> **TASK TO CARRY OUT**: Find the word "link" in the listing; pull out each line holding it.

■ ■ ■

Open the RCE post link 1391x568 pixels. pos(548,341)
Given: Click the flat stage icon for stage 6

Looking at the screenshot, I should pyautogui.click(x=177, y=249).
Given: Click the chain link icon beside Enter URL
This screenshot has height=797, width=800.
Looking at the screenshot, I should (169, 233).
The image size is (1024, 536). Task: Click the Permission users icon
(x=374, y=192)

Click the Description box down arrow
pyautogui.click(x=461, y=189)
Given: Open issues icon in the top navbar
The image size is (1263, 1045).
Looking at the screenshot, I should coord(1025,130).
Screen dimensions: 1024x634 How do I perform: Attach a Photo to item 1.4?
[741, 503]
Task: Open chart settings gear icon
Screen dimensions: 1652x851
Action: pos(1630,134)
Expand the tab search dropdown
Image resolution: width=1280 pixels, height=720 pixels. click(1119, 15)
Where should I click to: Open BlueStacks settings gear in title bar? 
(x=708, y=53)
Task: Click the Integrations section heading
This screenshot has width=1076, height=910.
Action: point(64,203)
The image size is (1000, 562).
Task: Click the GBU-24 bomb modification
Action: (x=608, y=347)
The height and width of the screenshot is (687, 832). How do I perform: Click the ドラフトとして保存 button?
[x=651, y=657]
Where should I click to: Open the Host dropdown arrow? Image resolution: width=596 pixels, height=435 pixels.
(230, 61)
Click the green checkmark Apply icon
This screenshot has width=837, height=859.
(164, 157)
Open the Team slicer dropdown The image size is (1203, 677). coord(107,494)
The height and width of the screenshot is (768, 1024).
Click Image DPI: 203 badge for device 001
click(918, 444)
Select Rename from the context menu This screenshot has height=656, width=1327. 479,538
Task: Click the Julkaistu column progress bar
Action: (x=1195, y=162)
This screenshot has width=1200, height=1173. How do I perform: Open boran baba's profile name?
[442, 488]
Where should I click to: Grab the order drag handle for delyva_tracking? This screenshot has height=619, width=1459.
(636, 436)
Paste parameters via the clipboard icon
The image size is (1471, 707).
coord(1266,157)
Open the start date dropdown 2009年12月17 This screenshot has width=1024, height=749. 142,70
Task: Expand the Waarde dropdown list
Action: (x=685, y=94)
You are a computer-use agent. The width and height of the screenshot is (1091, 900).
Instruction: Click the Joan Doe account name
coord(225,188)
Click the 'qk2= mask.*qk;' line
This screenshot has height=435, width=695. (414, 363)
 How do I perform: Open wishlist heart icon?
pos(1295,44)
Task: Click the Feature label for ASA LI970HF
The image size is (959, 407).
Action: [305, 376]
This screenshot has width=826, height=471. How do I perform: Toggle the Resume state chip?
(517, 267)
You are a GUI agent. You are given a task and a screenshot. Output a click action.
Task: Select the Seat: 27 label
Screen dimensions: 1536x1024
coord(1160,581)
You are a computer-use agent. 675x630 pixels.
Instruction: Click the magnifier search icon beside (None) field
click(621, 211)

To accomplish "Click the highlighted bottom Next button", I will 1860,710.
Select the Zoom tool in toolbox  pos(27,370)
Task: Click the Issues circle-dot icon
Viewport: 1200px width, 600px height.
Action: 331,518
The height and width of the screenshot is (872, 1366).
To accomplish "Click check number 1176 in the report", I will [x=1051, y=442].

■ ■ ■

> **RESPONSE BOX**:
Open the RCE post link 1391x568 pixels. pos(548,341)
Given: Click the chain link icon beside Enter URL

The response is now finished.